On this point we encounter the silence of the mountains. Even as government and army shift from one leg to another, painting appeasement and one-sided concessionism in the colours of victory, we are expected to take the government’s word on trust.
So far about the one thing which has happened is that the four-man government committee has been knocked out into the cold and the interior minister has emerged centre-stage to take charge of the so-called peace efforts. Let us wish him success and see what miracles he brings about. In a way this is good because the four-man committee was toothless. With all the ropes now finally in Nisar’s hands – and by the way, the announcement of the ceasefire from the government side came from the interior ministry – at least there won’t be room for any excuses when the delusions of peace finally dissipate and the hard rocks of reality rise more clearly from the waters. But a crucial month will have been lost and we will be that much closer to the Americans pulling out of Afghanistan. When that happens, the calculus of everything will change. And if anyone thinks that when that moment of vindication for Taliban arms arrives, the TTP led by Mullah Fazlullah of Swat fame will be in a more reasonable frame of mind regarding the confused republic of Pakistan, he will have to be counted amongst the diehard brigade. Air-Vice Marshal Shahzad Chaudhry’s piece in this paper last Saturday, ‘The case of the LTTE’, about the Tamil Tigers insurgency in Sri Lanka where he was ambassador in 2006 is worth reading by everyone concerned. It explains how peace talks and concessionism failed and finally what it took to defeat and crush the LTTE.

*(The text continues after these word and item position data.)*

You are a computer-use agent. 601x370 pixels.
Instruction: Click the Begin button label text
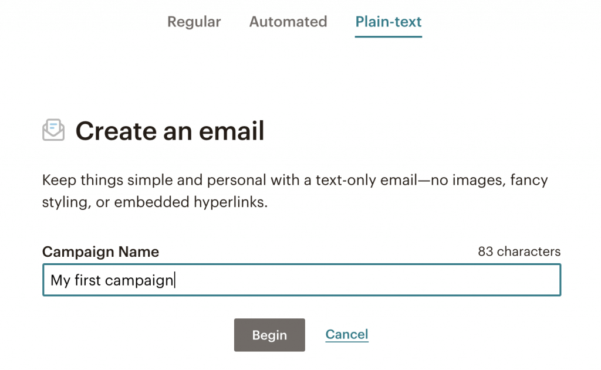click(x=269, y=334)
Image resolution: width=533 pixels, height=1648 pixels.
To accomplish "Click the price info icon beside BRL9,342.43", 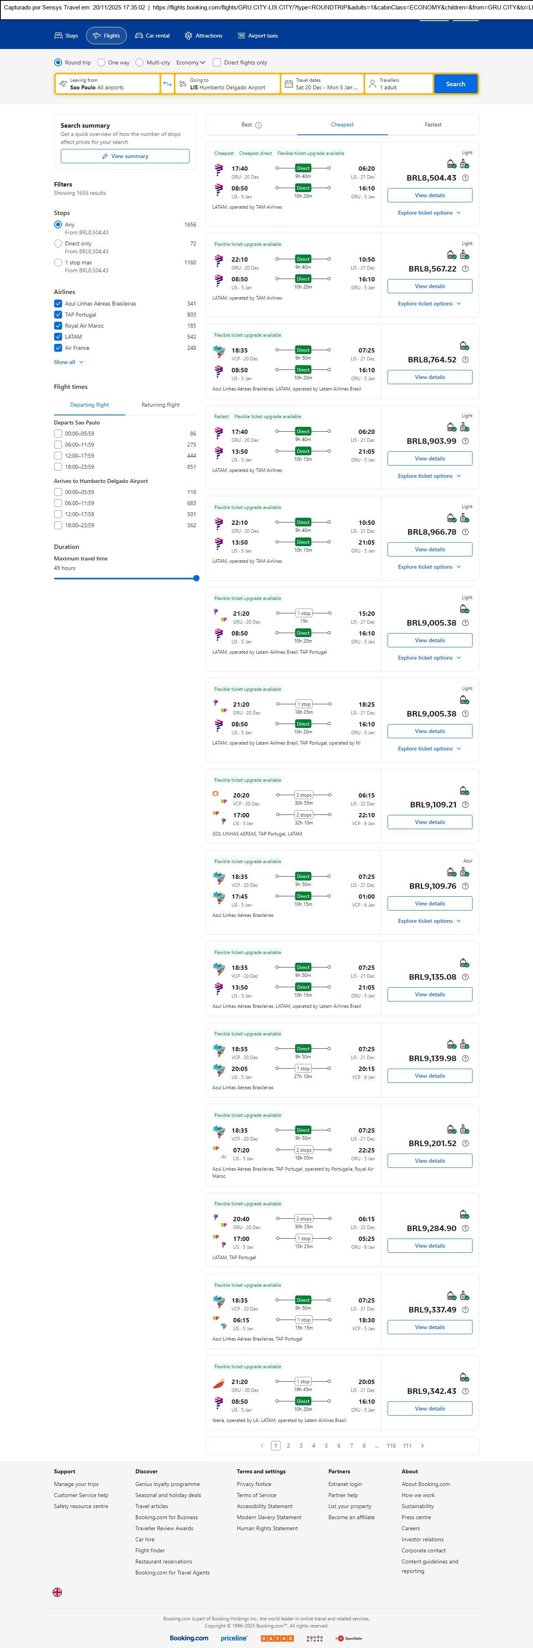I will click(465, 1391).
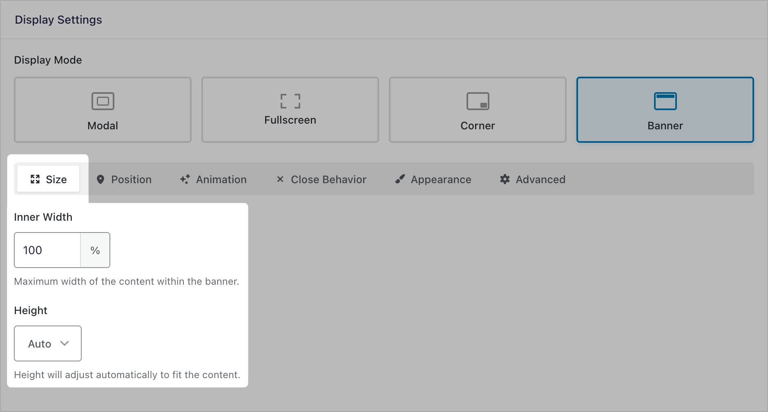Viewport: 768px width, 412px height.
Task: Focus the Inner Width field showing 100
Action: 47,250
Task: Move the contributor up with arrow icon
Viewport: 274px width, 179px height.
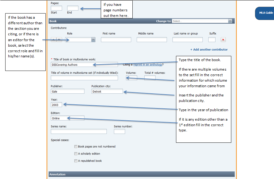Action: coord(53,39)
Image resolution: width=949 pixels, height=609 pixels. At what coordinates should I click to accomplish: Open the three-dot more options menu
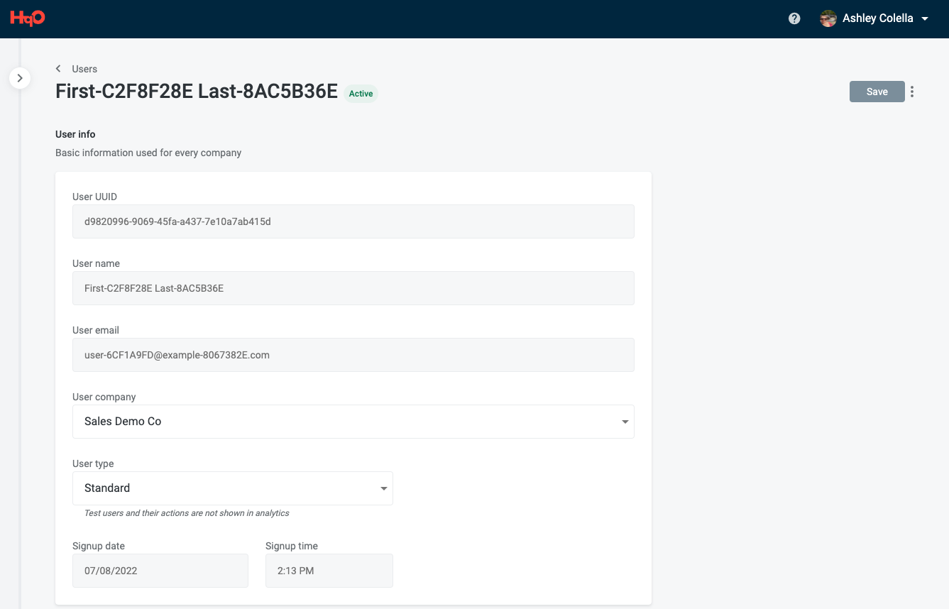[912, 92]
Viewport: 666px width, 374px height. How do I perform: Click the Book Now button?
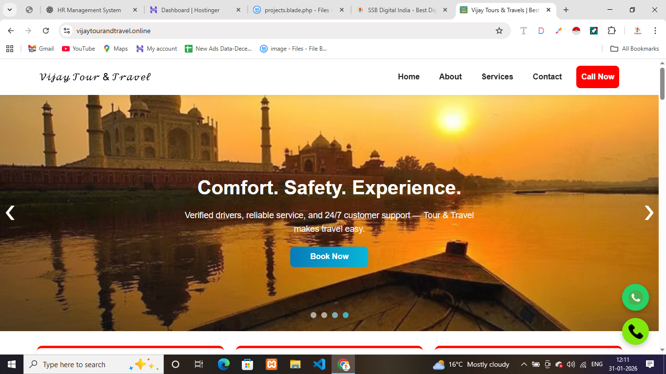pyautogui.click(x=329, y=257)
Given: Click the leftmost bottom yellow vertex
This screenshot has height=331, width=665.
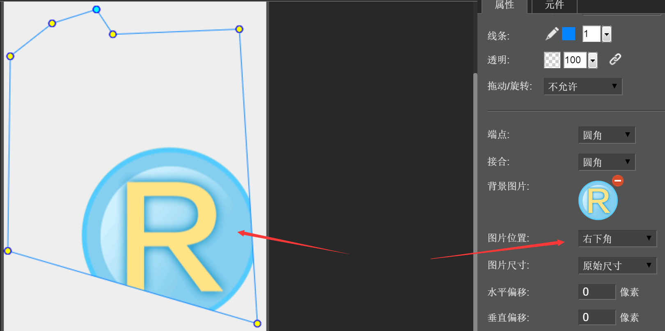Looking at the screenshot, I should 8,251.
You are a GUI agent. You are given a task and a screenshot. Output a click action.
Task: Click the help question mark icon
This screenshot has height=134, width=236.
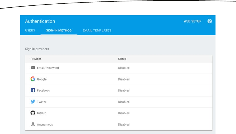click(210, 21)
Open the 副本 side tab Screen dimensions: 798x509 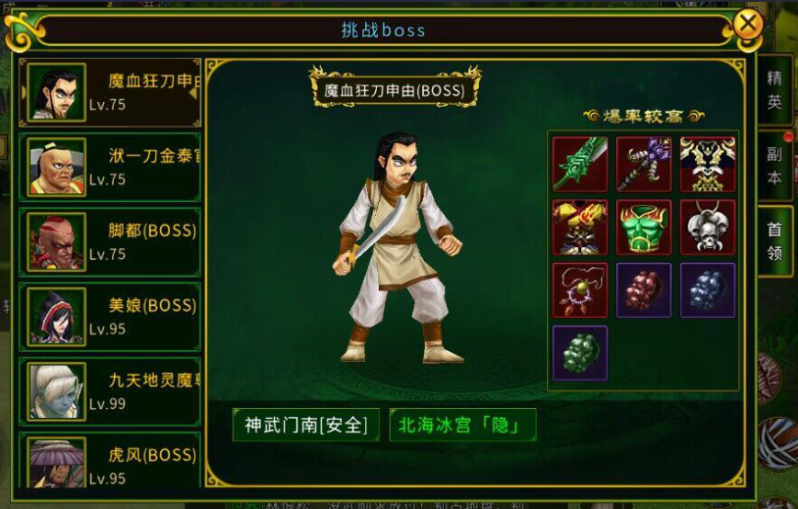click(x=774, y=165)
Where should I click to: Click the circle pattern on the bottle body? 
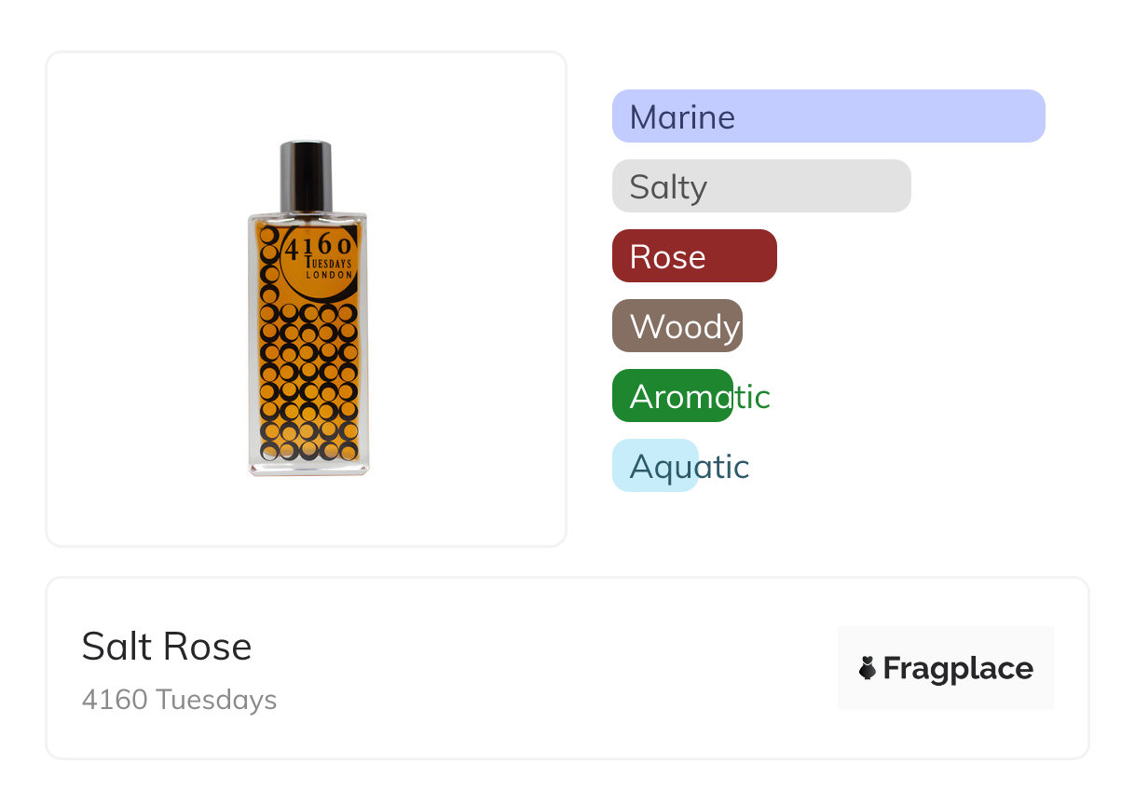(308, 382)
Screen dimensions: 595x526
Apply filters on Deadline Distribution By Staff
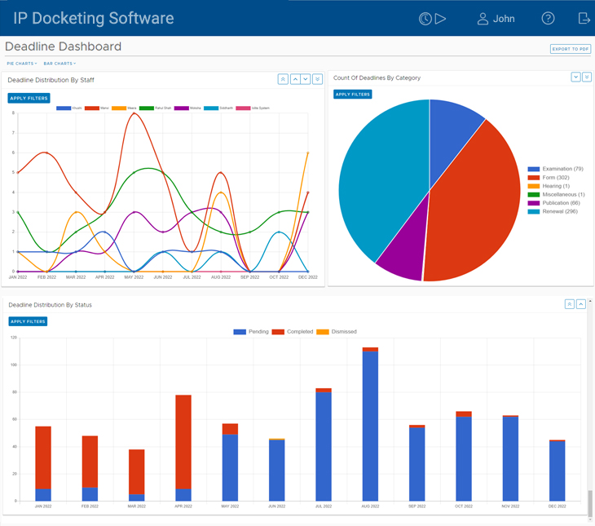pyautogui.click(x=29, y=99)
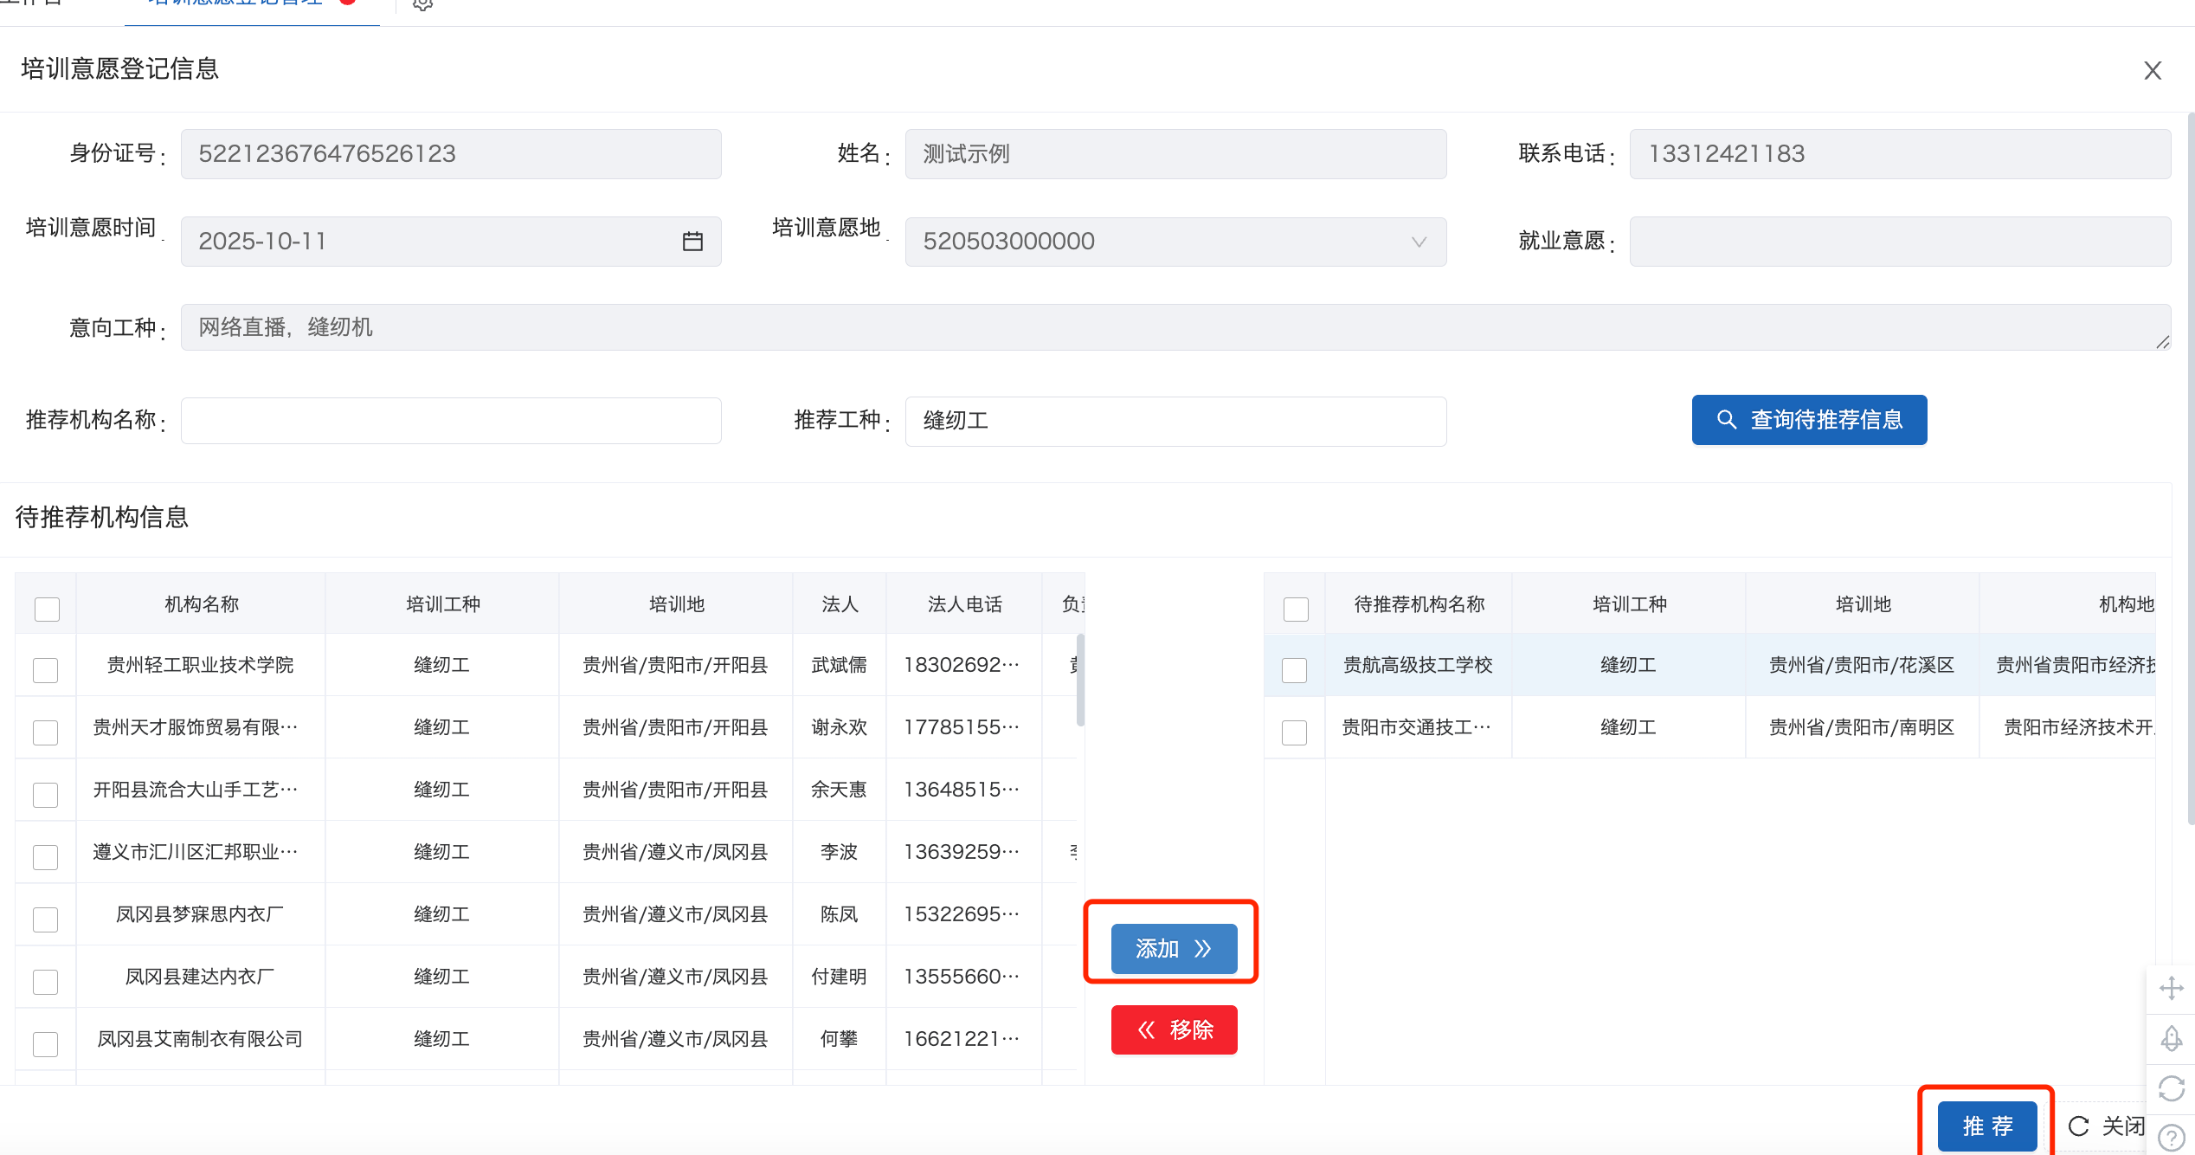
Task: Click the blue 推荐 button
Action: [x=1986, y=1126]
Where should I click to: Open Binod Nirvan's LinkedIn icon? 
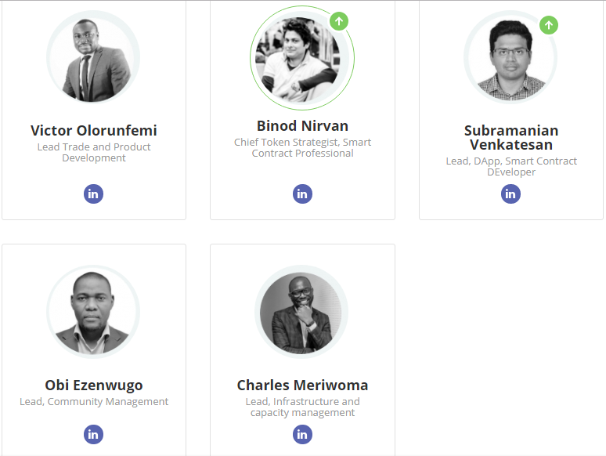(x=302, y=194)
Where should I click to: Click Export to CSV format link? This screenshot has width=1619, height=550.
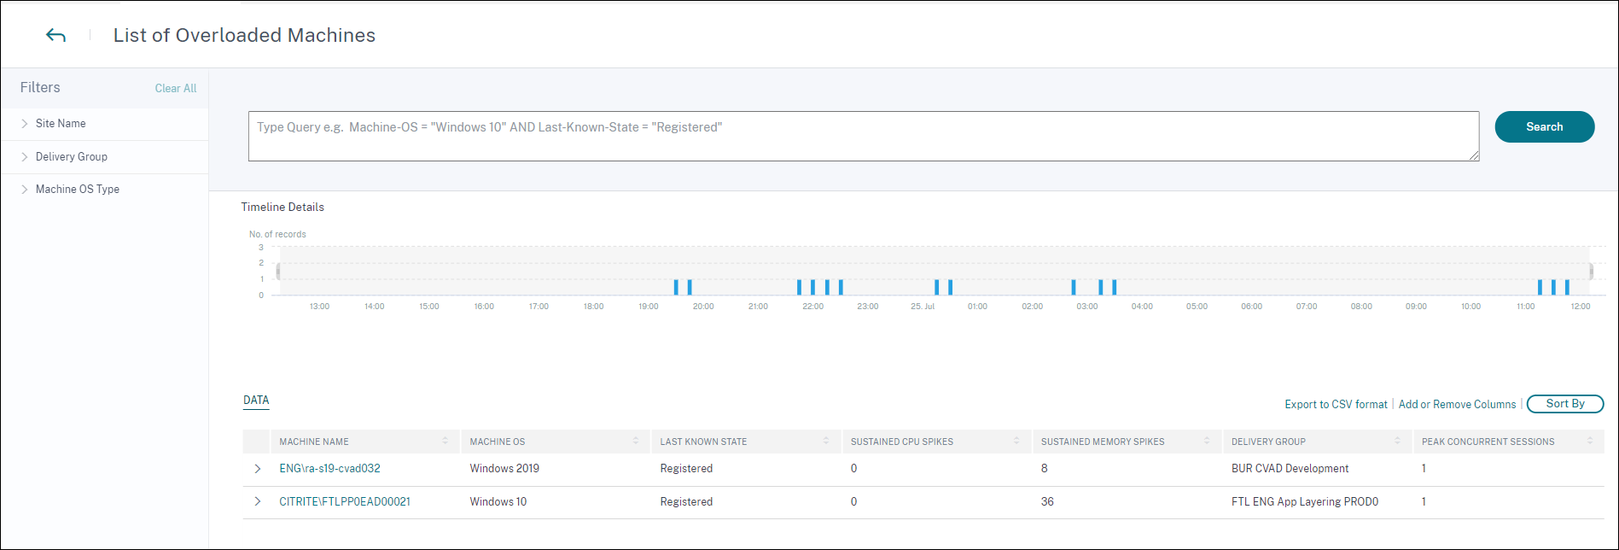1336,405
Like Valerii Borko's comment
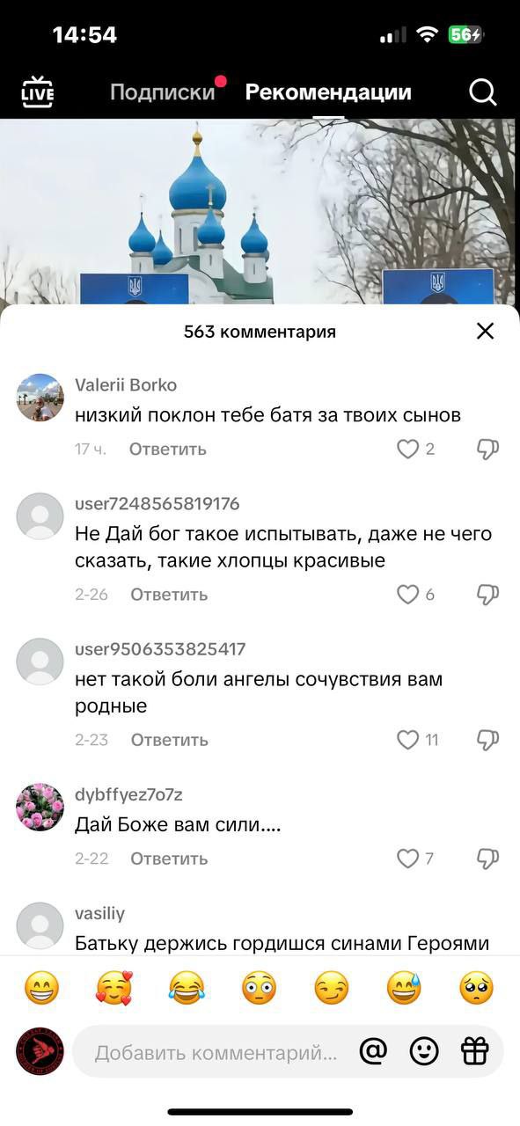This screenshot has height=1126, width=520. click(x=407, y=450)
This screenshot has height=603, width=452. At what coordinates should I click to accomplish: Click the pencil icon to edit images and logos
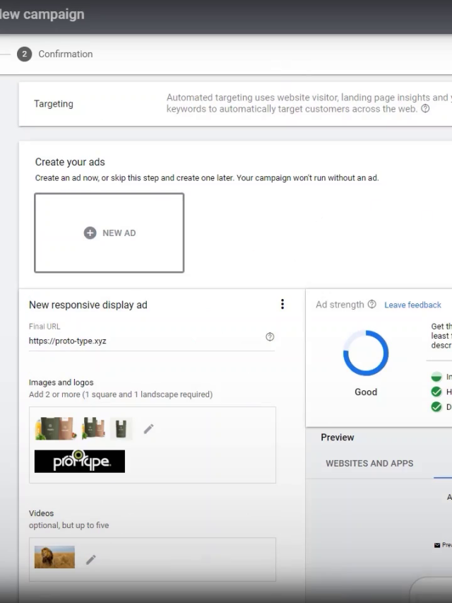pyautogui.click(x=148, y=428)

The Tamils at least had genuine grievances against the Sinhalese-dominated state. The Taliban insurgency is being fuelled not by a sense of genuine grievance but by the messianic desire to impose their will on the Pakistani state. The Taliban are not fighting for fundamental rights or Fata autonomy. They are fighting for their version, their very convoluted and primitive version, of the holy kingdom. And the Pakistani state is shuffling and shifting and making a spectacle of itself, and hoping, desperately hoping, that tough decisions will not be required and like manna descends from heaven peace will somehow descend from the skies.
Pakistan’s Pakhtun tribal population, the overwhelming majority, is committed to Pakistan, not because Pakhtuns sway to the sound of Iqbal’s poetry but because their economic interests are tied to Pakistan. But where the TTP holds sway they are sunk into a sullen and apathetic silence because they have lost faith in the ability of the Pakistani state to protect them and fight the Taliban. If the army really bares its fangs it can be assured of the support of the tribal people. But who will give that vitamin shot to the state and the army?
Under Gen Kayani the Pakistan Army perpetuated one of the great hoaxes of our time when it led most people to believe that because of tough terrain it was difficult going into North Waziristan. The tough terrain is in South Waziristan, not the north which is relatively flat.
Now look at the comedy which has been going on in Miranshah, the principal town of North Waziristan. There we have an army div hqs, the FC hqs and close by an establishment of the famous Haqqanis. Hakeemullah Mehsud’s house where the drone got him is hardly 4-5 kilometres from the div hqs. The villages where live our Uzbek, Chechen, and Arab friends are not far away. All this is common knowledge there. An operation could have been undertaken, had the will been there, long ago. But the nation has been fed the tale of North Waziristan’s near-impregnability. Where does fiction end and reality begin?
Meanwhile comes news of the attack on the Islamabad courts. And as I switched on the TV there was every channel in the land going on and on about the TTP spokesman Shahidullah Shahid saying the TTP had nothing to do with this attack. He’s right. This is another Indo-Zionist-CIA conspiracy to sabotage the peace talks.
Trust the TTP’s media apologists, and there is no shortage of this clan here, to plug this line and urge the government to remain steadfast to the peace process – a phenomenon visible through special goggles only to the TTP apologists and the Chamberlainites of the interior ministry.